Shakespeare of Stratford/The Biographical Facts/Fact 25

XXV. SHAKESPEARE A PART OWNER OF THE GLOBE THEATRE (1599).

Reference to the newly erected Globe Theatre in post-mortem inventory (May 16, 1599) of the property of Sir Thomas Brend, whose son had leased the site of the building to Shakespeare and his partners.

Una domo de novo edificata . . . in occupacione Willielmi Shakespeare et aliorum.[1]

Note. When the Globe was built in 1599 a half-interest in the property was assigned to the brothers, Richard and Cuthbert Burbage, and the remaining half-interest divided equally among five actors of the Chamberlain’s Company: Shakespeare, Kempe, Pope, Phillips, and Heminge. Shakespeare, therefore, had at the start a one-tenth share in the theatre.
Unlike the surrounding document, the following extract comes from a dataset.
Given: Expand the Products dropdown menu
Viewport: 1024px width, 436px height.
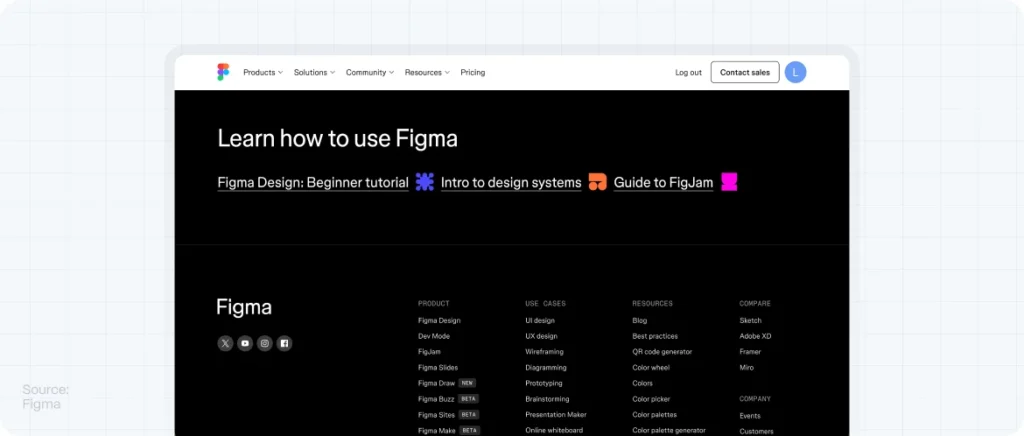Looking at the screenshot, I should coord(262,72).
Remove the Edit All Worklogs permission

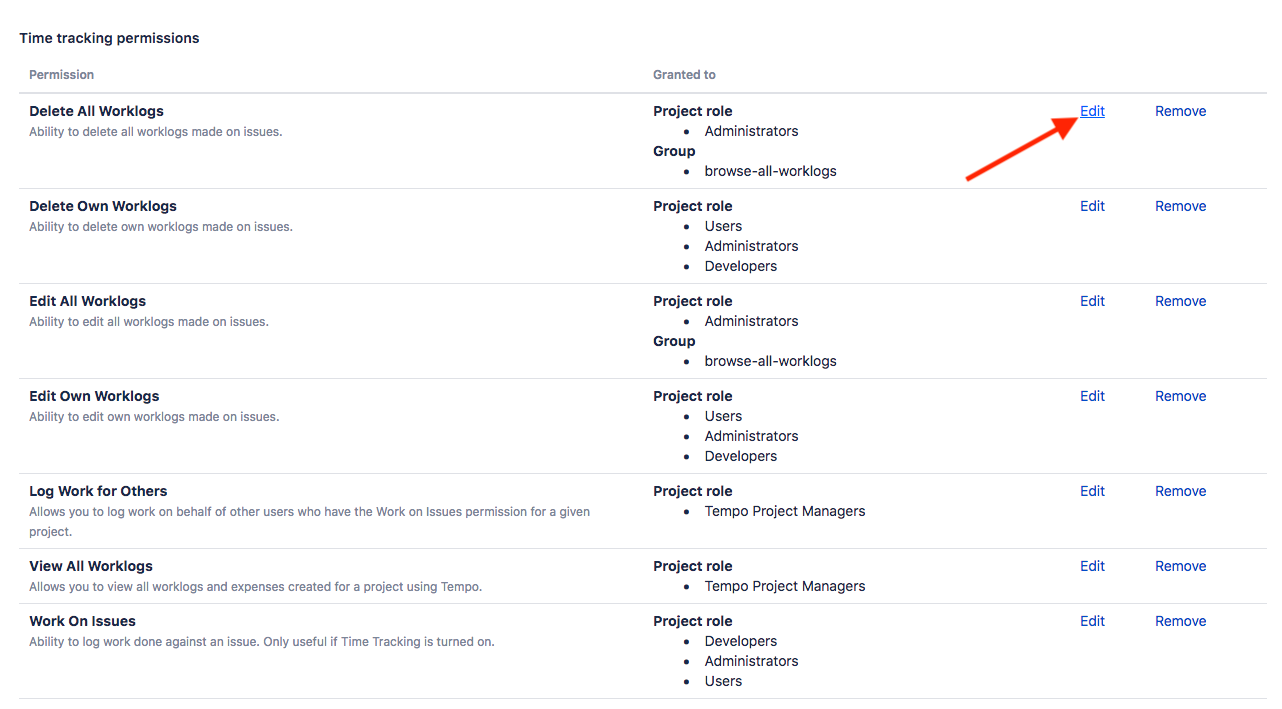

The mathematical proportion of his interest to the entire property varied in later years as some of his fellow-sharers retired and new ones came in.

A later inventory of the Brend estate, in 1601, names the tenants of the playhouse as ‘Richard Burbage and William Shackespeare, Gent.’—mentioning, that is, simply the two most famous of the sharers.



Footnotes

  1. ‘[In] a house newly built . . . in the occupation of W. Shakespeare and others.’